It started with a stunning White Hot Stamper 2-pack that just went up on the site..
I implored the eventual purchaser to note that side two of record one has Joni sounding thin, hard and veiled. If you look at the stampers you can see it’s obviously cut by the same guy (no names please!), and we’re pretty sure both sides were stamped out at the same time of day since it’s impossible to do it any other way. What accounts for the amazing sound of one side and the mediocre sound of its reverse?
If your theory cannot account for these huge differences in sound, your theory is hopelessly, fundamentally flawed, not to mention the rather important, one might even say all-important, fact that it has no practical value in the first place — how is anyone to know at what specific time of day a record was pressed? Or how many copies had come off the stamper ahead of it?
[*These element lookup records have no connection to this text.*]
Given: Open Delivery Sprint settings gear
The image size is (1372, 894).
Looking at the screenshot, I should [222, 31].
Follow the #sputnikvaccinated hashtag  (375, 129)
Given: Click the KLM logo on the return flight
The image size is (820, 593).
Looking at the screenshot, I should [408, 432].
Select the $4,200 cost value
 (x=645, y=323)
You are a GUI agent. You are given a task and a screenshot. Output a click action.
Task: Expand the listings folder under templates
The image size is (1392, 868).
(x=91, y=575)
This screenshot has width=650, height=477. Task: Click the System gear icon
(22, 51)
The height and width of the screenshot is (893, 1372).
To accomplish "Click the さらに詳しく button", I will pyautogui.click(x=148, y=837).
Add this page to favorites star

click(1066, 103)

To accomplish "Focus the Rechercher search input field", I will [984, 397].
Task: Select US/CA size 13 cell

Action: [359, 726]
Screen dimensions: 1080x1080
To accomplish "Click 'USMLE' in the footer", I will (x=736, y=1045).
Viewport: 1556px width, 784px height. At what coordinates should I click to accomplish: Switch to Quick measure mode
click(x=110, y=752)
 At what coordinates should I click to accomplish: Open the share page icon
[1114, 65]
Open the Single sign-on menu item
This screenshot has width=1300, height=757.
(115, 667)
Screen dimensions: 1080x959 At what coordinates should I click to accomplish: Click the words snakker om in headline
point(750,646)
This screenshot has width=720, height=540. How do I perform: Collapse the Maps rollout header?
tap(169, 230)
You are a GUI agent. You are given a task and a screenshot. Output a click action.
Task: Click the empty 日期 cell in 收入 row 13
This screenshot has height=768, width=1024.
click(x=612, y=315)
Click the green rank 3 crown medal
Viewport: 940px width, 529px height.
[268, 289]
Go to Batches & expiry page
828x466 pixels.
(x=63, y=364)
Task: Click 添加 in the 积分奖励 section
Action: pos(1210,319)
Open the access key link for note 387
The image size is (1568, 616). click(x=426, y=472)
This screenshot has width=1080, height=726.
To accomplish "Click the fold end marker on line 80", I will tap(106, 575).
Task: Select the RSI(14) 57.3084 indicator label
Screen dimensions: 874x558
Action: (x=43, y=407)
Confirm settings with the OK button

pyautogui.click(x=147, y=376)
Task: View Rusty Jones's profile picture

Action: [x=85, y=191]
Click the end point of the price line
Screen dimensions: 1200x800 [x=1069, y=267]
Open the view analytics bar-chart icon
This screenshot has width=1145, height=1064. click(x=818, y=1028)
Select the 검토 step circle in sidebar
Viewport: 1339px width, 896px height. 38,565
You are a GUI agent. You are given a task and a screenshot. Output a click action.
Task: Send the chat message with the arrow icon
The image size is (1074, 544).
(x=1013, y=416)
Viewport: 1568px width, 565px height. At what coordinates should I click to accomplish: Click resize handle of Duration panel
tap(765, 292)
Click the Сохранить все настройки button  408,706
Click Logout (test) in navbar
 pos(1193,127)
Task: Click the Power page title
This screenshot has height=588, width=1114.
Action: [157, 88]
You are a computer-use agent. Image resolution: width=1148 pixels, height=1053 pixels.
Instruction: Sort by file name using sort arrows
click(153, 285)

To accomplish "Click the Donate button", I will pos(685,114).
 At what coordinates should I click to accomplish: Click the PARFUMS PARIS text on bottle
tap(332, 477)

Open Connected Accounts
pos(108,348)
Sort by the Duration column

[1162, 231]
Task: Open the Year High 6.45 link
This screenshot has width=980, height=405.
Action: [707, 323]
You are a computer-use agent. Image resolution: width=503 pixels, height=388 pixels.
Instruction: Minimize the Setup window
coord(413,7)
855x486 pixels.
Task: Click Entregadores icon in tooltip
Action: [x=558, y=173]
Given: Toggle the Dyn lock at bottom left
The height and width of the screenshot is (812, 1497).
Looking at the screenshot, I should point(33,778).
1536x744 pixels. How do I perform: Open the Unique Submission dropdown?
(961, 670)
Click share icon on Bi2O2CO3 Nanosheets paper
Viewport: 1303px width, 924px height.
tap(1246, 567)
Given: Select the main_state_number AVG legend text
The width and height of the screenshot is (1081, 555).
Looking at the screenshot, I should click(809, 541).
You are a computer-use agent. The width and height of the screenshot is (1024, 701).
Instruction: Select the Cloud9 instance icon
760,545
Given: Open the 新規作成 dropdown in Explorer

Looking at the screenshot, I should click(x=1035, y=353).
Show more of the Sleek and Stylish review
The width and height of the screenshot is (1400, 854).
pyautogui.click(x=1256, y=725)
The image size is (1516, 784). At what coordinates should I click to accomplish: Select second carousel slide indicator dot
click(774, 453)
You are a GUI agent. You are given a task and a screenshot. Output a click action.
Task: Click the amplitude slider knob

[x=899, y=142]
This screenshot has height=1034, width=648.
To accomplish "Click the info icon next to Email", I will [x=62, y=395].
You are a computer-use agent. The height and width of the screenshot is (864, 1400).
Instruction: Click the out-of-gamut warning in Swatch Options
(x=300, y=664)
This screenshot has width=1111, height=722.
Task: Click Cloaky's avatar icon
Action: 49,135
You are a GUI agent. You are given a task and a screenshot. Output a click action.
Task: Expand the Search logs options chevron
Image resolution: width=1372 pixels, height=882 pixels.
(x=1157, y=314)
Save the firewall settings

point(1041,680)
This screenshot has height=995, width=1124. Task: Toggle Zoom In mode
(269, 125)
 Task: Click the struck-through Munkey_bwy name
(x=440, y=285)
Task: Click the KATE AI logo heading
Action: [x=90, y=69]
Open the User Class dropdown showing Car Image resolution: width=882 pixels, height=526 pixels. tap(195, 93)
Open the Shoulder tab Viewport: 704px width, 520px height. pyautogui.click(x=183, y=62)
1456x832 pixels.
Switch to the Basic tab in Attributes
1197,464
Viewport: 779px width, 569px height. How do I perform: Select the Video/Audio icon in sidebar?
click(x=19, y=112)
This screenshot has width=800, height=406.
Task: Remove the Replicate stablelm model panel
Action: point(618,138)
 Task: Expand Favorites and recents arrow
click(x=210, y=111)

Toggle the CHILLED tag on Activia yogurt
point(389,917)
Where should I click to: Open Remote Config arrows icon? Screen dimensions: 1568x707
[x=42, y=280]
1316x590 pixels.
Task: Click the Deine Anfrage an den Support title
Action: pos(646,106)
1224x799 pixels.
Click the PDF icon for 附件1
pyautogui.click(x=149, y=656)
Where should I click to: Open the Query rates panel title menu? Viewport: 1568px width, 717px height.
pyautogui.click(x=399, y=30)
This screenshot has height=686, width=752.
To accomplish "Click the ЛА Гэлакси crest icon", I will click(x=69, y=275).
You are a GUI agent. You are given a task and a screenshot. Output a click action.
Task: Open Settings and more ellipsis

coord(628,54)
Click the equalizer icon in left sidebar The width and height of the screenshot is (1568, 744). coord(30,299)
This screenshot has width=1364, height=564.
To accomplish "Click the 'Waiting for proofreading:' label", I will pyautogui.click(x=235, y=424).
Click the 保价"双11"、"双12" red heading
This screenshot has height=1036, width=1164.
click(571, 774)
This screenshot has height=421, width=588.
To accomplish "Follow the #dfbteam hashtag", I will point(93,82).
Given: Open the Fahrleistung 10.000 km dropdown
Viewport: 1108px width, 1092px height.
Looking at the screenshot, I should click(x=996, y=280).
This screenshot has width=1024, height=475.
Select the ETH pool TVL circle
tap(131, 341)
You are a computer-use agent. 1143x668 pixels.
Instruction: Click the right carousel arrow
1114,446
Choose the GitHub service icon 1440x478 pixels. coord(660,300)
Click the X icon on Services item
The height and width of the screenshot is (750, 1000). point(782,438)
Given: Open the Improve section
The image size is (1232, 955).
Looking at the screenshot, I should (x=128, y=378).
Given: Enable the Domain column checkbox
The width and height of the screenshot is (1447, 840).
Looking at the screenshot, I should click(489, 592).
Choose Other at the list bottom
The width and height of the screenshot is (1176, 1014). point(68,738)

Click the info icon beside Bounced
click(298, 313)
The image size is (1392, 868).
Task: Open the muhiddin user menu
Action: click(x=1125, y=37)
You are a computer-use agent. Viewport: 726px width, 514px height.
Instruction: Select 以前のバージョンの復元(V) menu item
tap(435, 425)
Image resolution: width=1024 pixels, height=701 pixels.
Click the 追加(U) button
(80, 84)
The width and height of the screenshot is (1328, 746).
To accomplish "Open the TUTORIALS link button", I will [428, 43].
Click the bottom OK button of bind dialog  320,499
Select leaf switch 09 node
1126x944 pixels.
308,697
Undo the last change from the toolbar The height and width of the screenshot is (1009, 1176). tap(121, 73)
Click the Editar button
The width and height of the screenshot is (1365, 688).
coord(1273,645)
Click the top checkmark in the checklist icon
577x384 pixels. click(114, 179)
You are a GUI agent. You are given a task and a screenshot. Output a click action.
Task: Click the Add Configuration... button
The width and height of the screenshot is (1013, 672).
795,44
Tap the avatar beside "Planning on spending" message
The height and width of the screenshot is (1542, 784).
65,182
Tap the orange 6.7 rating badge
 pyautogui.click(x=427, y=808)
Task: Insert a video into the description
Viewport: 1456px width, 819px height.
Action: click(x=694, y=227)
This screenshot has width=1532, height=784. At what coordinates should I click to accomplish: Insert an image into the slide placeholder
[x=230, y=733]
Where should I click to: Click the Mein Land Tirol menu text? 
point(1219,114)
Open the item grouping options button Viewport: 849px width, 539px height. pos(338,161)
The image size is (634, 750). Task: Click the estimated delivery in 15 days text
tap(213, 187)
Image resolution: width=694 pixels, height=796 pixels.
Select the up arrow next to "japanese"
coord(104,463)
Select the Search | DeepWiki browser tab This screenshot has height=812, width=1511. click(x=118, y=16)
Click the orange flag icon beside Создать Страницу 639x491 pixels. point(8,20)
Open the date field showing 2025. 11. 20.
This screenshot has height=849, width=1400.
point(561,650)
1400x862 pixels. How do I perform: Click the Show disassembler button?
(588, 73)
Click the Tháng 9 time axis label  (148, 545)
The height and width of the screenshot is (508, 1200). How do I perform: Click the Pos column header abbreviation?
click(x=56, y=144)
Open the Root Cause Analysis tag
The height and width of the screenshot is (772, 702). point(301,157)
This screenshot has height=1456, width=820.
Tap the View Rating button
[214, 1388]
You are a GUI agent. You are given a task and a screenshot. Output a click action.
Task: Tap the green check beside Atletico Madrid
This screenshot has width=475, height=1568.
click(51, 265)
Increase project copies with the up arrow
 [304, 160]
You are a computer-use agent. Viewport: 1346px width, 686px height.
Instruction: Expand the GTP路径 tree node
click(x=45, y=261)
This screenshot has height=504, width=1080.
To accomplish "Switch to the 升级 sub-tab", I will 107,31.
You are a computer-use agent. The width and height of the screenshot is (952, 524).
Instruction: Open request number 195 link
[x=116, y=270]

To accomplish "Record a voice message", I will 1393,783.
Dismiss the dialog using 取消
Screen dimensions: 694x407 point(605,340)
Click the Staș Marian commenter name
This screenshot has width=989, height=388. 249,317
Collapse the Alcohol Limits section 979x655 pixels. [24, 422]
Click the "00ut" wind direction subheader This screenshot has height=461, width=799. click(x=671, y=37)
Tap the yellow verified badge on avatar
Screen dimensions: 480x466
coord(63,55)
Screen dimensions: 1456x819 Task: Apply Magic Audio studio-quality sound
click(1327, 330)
Can anything be more ridiculous than the ad hoc, evidence-free theories of some audiophile record collectors desperately searching for a reason to explain why records — even the sides of the same record — sound so different from one another?
The old adage “the proof of the pudding is in the eating” couldn’t be more apt. If you want to know if a pudding tastes good, a list of its ingredients, the temperature it cooked at, and the name of the person stirring it on the stove is surely of limited utility. To know the taste one need only take a bite.
If you want to know the sound of a record, playing it is the best way to find out, preferably against other pressings, under carefully controlled conditions, on good equipment, while listening critically and taking notes.
The alternative is to… Scratch that. There is no alternative. Nothing else will ever work. In the world of records there are no explanatory theories of any value, just as there are no record gurus with all the answers. There are only methods that help you find the best pressings and methods that don’t. The good news is that these methods are explained in detail on this very site, free of charge.
We’ve made it clear to anyone who’s interested how to go about finding better sounding LPs. Once you see the positive results our methods produce we suspect you will no longer be wasting time theorizing about records. You will have learned something about them, at least about some of them, and that hard-won knowledge is the only kind with any real value.